Then the man leading the effort, Dixon Mayor Jim Burke, died in February 2016, and the campaign for the lifeguard statue stalled. That’s where it has remained.

“He was our big gun,” John Weitzel, a supporter of the statue idea and lifelong Dixon resident, said of Burke. “It’s a great idea and a wonderful plan that just went off into limbo and nobody would pick up the baton. It’s a shame.”

Burke started the statue drive in 2013, a year before he announced he would not seek re-election to a fifth term. He had raised about $7,000 for a tentative design of what was estimated to be a $200,000 privately funded project to create and erect the statue along the banks of the Rock River north of town.

A few months after he left office, Burke, 78, died in his home.

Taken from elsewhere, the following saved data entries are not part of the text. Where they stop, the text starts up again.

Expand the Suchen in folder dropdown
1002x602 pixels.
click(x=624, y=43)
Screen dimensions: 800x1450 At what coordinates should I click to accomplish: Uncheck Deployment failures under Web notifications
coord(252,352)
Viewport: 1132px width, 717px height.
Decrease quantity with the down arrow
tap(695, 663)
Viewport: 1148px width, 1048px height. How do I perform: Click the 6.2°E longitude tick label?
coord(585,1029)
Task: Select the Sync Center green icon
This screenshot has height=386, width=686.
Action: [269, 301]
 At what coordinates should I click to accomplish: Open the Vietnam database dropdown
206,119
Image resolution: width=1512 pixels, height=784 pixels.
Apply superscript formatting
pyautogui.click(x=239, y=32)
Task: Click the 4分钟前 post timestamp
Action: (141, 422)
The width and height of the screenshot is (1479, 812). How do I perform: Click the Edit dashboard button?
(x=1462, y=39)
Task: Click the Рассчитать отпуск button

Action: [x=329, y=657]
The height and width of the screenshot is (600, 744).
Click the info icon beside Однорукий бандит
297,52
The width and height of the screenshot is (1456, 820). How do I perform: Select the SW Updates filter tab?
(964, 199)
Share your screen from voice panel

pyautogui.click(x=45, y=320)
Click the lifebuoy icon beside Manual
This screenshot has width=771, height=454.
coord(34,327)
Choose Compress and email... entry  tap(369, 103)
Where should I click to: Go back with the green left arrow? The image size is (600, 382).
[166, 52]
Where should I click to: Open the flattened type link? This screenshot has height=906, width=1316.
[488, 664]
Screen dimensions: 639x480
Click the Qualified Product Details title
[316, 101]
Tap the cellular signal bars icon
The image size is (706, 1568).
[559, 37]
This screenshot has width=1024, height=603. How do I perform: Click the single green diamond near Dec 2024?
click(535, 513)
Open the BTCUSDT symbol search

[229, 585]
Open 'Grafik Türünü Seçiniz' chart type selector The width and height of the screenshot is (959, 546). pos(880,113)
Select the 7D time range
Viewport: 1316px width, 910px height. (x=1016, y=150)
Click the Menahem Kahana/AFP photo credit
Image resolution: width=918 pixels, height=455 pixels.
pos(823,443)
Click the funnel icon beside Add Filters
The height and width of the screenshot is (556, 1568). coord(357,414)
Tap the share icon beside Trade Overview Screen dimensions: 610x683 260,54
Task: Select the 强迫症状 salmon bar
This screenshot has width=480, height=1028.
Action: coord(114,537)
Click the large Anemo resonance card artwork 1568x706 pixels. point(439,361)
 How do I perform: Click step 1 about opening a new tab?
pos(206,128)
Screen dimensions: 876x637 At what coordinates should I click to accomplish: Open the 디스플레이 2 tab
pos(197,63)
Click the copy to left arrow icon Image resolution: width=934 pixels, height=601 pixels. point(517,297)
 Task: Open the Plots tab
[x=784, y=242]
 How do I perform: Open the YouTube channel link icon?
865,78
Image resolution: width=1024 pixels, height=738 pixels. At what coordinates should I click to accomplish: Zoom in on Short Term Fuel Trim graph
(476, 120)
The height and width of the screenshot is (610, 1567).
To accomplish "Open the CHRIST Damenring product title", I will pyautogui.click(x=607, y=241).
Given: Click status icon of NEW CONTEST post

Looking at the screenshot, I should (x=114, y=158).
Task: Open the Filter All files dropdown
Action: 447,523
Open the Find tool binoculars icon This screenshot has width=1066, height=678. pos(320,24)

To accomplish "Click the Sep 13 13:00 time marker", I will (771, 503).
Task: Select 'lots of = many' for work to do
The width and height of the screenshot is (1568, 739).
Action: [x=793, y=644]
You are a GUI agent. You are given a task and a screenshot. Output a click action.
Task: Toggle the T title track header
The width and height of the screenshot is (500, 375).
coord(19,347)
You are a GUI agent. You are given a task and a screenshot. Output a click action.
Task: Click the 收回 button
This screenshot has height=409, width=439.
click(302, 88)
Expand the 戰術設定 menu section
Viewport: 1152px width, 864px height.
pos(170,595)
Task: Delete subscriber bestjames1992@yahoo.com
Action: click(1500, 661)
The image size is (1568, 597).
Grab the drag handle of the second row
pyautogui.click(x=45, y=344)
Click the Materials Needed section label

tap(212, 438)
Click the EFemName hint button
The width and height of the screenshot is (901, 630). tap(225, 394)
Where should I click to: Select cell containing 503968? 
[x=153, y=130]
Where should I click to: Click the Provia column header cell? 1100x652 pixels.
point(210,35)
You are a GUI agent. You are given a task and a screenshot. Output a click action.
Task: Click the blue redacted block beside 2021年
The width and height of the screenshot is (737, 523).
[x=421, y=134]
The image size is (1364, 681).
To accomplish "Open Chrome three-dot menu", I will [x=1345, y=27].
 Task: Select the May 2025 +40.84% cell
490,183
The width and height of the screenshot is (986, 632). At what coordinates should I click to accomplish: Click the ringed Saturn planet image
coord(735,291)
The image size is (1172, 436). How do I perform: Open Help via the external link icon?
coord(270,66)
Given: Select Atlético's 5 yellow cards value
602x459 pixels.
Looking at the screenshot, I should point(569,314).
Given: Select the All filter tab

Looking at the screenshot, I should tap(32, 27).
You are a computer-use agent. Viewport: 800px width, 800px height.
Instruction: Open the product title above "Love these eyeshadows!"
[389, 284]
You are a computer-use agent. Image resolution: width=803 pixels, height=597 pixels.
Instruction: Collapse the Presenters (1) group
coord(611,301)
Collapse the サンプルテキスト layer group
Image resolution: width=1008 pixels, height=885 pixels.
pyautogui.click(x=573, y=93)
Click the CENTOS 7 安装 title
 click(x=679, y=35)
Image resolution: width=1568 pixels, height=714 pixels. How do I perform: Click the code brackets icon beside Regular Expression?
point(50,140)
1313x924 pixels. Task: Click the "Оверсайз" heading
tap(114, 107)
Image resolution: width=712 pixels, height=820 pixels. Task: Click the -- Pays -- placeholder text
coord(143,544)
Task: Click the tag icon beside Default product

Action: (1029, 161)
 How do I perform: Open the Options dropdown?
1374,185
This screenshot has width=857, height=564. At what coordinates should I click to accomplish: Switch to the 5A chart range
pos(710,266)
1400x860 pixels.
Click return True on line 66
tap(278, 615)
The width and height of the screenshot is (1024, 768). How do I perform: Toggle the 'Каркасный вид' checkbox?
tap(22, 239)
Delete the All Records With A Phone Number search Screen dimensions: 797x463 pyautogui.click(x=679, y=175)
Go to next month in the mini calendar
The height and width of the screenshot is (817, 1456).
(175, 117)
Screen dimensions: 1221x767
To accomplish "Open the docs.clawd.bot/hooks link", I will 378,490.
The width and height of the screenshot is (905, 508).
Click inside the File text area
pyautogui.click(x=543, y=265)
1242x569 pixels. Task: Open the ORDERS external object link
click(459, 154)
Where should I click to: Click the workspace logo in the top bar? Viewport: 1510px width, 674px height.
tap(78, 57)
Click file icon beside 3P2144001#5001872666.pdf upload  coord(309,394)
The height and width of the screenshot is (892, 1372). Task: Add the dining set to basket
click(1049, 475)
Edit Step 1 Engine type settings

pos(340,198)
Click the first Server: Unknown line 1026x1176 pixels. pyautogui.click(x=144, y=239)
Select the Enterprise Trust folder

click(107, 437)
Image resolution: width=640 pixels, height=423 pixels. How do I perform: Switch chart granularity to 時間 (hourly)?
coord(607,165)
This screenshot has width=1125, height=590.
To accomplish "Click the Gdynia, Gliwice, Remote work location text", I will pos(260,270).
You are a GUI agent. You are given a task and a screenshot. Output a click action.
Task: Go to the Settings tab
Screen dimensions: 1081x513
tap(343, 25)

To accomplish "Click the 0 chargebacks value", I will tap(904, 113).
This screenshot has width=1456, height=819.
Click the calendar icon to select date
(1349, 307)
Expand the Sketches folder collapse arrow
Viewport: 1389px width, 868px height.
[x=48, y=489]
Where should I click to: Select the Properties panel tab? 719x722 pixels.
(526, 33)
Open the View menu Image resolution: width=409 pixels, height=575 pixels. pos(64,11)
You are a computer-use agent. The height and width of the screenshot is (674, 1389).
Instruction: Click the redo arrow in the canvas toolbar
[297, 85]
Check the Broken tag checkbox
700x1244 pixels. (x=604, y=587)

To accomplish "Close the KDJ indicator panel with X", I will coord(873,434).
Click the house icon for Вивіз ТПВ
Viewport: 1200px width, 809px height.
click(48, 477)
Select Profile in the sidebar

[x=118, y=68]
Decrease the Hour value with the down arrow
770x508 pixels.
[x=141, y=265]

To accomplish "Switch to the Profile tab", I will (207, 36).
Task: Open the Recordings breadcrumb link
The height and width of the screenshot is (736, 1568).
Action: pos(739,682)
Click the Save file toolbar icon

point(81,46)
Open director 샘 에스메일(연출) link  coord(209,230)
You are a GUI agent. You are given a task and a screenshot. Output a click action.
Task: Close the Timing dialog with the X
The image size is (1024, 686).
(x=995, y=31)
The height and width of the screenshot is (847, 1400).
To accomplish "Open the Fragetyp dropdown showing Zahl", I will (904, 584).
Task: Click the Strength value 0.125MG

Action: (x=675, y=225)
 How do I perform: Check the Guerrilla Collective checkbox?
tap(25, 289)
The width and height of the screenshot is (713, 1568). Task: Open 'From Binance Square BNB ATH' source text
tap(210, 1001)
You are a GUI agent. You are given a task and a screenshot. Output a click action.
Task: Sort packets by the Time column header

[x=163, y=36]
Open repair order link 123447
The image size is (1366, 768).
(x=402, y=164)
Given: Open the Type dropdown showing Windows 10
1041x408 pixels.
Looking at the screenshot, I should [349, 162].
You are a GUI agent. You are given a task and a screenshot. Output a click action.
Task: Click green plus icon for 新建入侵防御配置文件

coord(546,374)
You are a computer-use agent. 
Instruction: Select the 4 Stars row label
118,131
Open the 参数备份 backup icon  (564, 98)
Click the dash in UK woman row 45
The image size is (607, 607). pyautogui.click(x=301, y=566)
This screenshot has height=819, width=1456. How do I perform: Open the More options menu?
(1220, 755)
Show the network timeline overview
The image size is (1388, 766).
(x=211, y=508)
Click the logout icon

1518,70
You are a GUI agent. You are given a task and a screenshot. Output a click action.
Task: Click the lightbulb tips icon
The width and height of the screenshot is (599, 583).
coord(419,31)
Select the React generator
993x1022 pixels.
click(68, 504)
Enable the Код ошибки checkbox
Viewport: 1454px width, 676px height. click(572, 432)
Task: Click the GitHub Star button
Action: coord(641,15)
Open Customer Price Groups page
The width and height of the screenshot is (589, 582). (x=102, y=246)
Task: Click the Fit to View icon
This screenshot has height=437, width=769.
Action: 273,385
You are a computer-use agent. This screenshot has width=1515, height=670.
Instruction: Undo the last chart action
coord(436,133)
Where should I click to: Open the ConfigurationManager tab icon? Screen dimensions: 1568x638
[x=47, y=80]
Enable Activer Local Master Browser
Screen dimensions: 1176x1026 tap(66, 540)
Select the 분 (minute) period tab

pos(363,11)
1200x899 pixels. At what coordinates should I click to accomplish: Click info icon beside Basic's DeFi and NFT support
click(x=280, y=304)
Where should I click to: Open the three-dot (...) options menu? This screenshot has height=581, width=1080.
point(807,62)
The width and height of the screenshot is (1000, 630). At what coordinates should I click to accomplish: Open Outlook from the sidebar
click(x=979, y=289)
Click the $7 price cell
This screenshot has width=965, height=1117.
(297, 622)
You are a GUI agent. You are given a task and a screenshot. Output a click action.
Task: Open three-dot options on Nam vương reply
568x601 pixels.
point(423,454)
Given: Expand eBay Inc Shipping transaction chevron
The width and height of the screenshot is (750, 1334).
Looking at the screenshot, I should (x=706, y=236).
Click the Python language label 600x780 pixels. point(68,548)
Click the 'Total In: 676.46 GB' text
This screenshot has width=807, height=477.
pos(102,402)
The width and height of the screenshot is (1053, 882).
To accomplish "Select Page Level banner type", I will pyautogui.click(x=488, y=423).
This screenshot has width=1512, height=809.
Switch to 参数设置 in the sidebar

The Lowell Park beach is a significant place in Reagan’s history. He reportedly pulled 77 people from the water over the summer working there, although locals joke that at least a few of those were young women who faked their distress to be rescued by the handsome lifeguard.

“There are a lot of people who’ll come to town for a Reagan visit, and the first thing they ask is, ‘Where is Lowell Park?'” Burke told the Tribune in February 2014. “Then they’ll ask where the boyhood home is.”

He added that he “thought it was finally time to grab the bull by the horns and get this thing done.”

Weitzel estimated that about 60 percent of the visitors to Reagan’s boyhood home would ask directions to “that beach where he saved all those lives.

“I just thought it would be a great asset to increase tourism” and would fit with Dixon’s objective to become a “small-town mecca for tourism and entertainment,” Weitzel said.

Dixon, a town of about 16,000 that stands 102 miles west of Chicago on the Ronald Reagan Memorial Highway, already has two Reagan statues: one at his boyhood home on Hennepin Avenue and another, also along the Rock River, depicting young Reagan on horseback.

The 240-acre Lowell Park has a bronze plaque at the beach commemorating Reagan’s service as lifeguard. A circular diving platform from his time also is on display there, Dixon Park District Executive Director Debra Carey said. She added that his guard chair is on exhibit at the Loveland Community House & Museum in town.

“It’s not like he’s been forgotten,” she said.

To revive the lifeguard statue project, Carey said, “It takes a person who is completely dedicated and making phone calls every day. It could be done.”